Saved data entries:
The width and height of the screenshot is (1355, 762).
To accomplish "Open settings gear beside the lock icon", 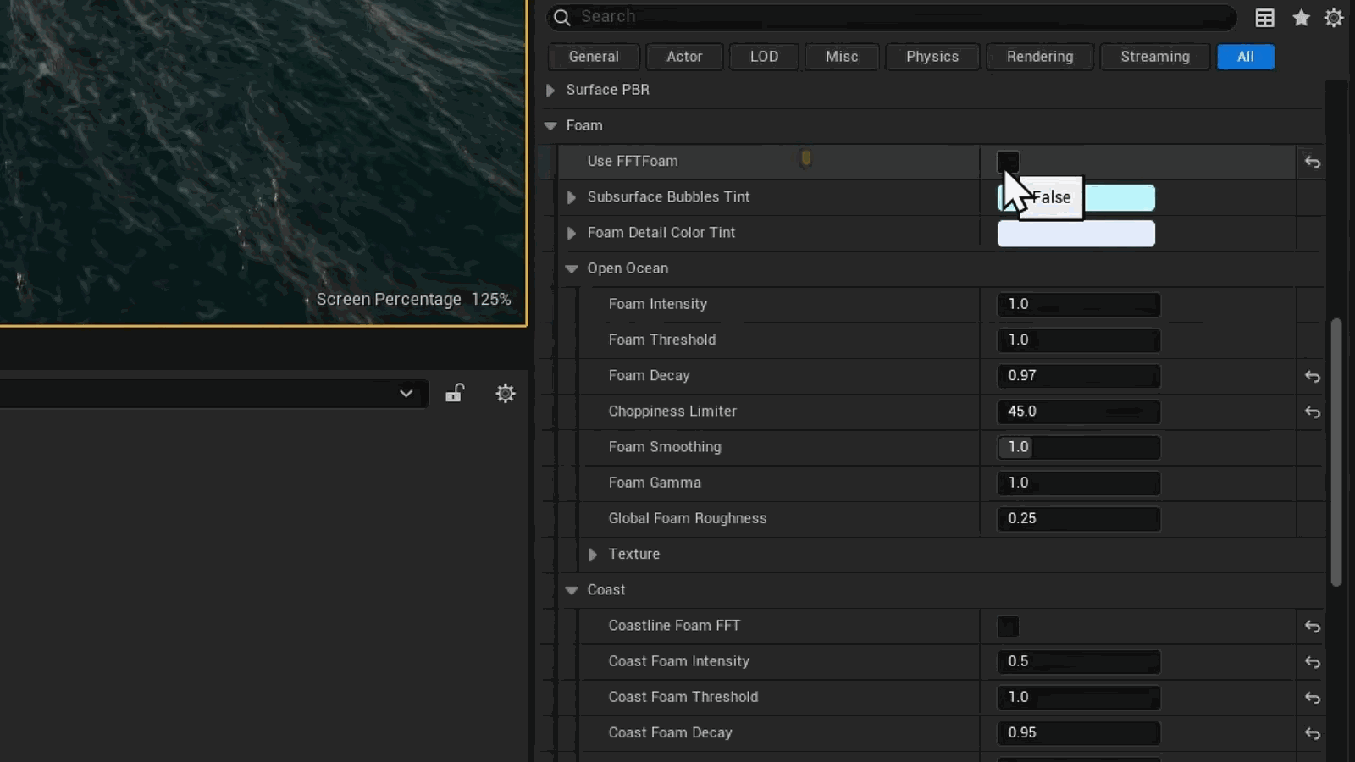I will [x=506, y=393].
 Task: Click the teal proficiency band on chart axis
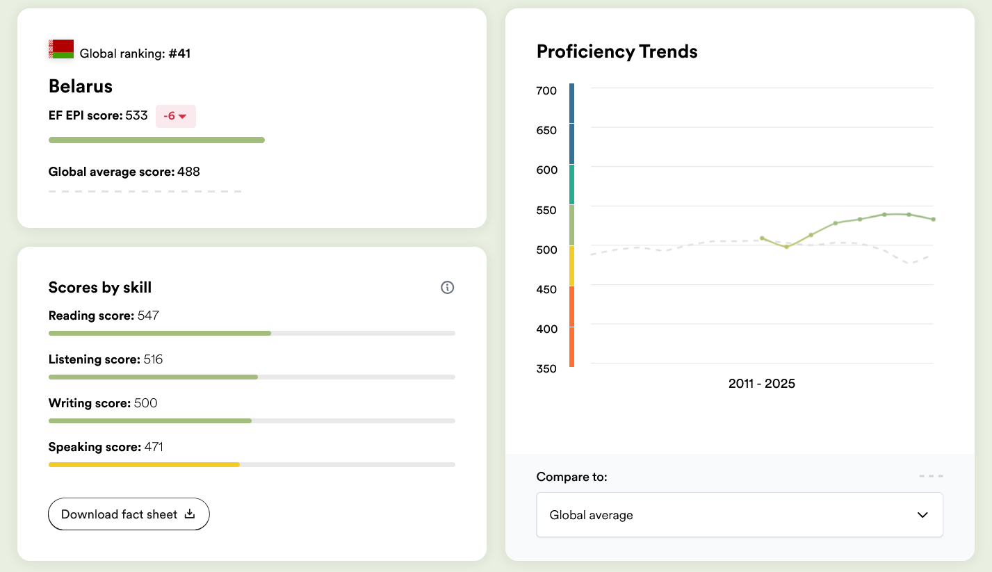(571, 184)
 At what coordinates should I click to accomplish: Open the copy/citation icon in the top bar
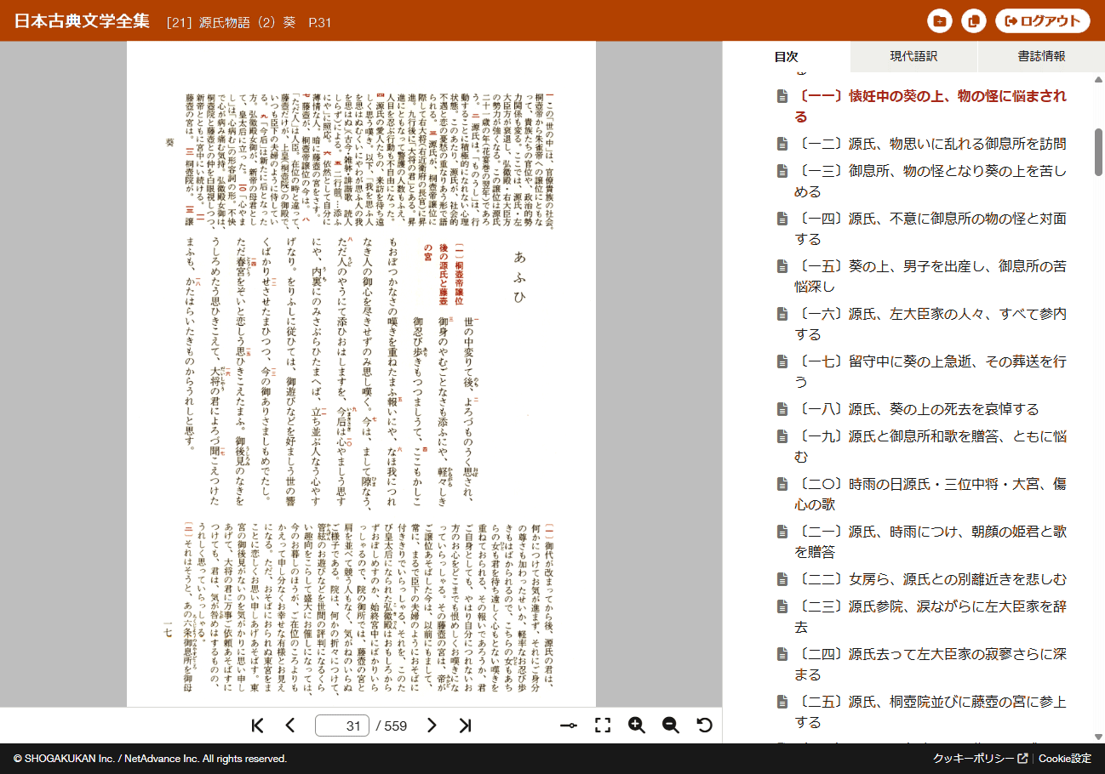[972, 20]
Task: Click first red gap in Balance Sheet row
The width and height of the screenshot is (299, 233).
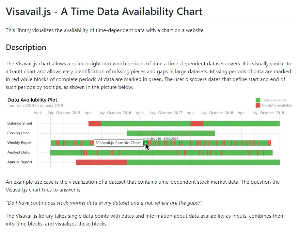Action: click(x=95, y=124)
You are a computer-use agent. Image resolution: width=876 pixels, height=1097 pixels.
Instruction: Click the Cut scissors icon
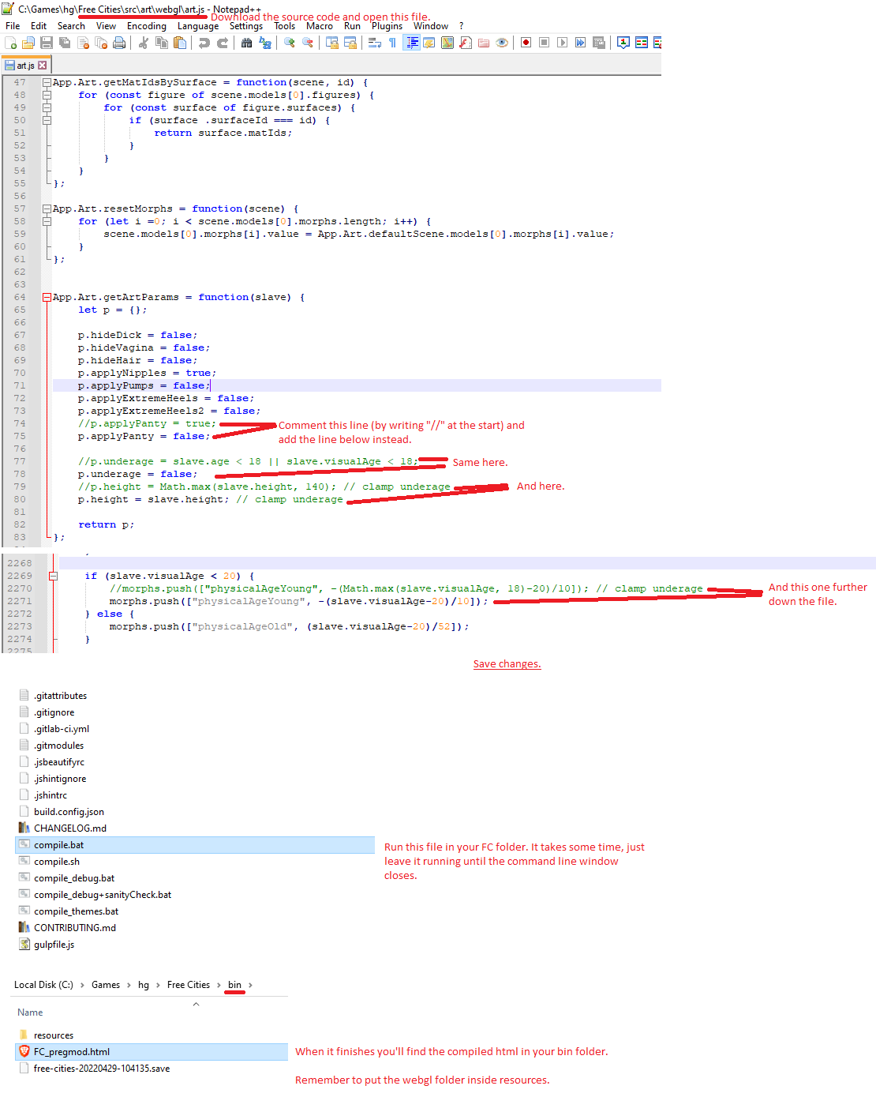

_YOUR ASSIGNMENT_
In the records, the line containing "At what coordinates" starts the span and the final line ends it. Output exactly that span, both ends included, with no pictures and nothing else.

_YOUR SOLUTION_
 At what coordinates should I click to accomplish: Open the copy/citation icon in the top bar
[972, 20]
Task: Click first red gap in Balance Sheet row
The width and height of the screenshot is (299, 233).
Action: click(x=95, y=124)
You are a computer-use agent. Image resolution: width=876 pixels, height=1097 pixels.
Instruction: Click the Cut scissors icon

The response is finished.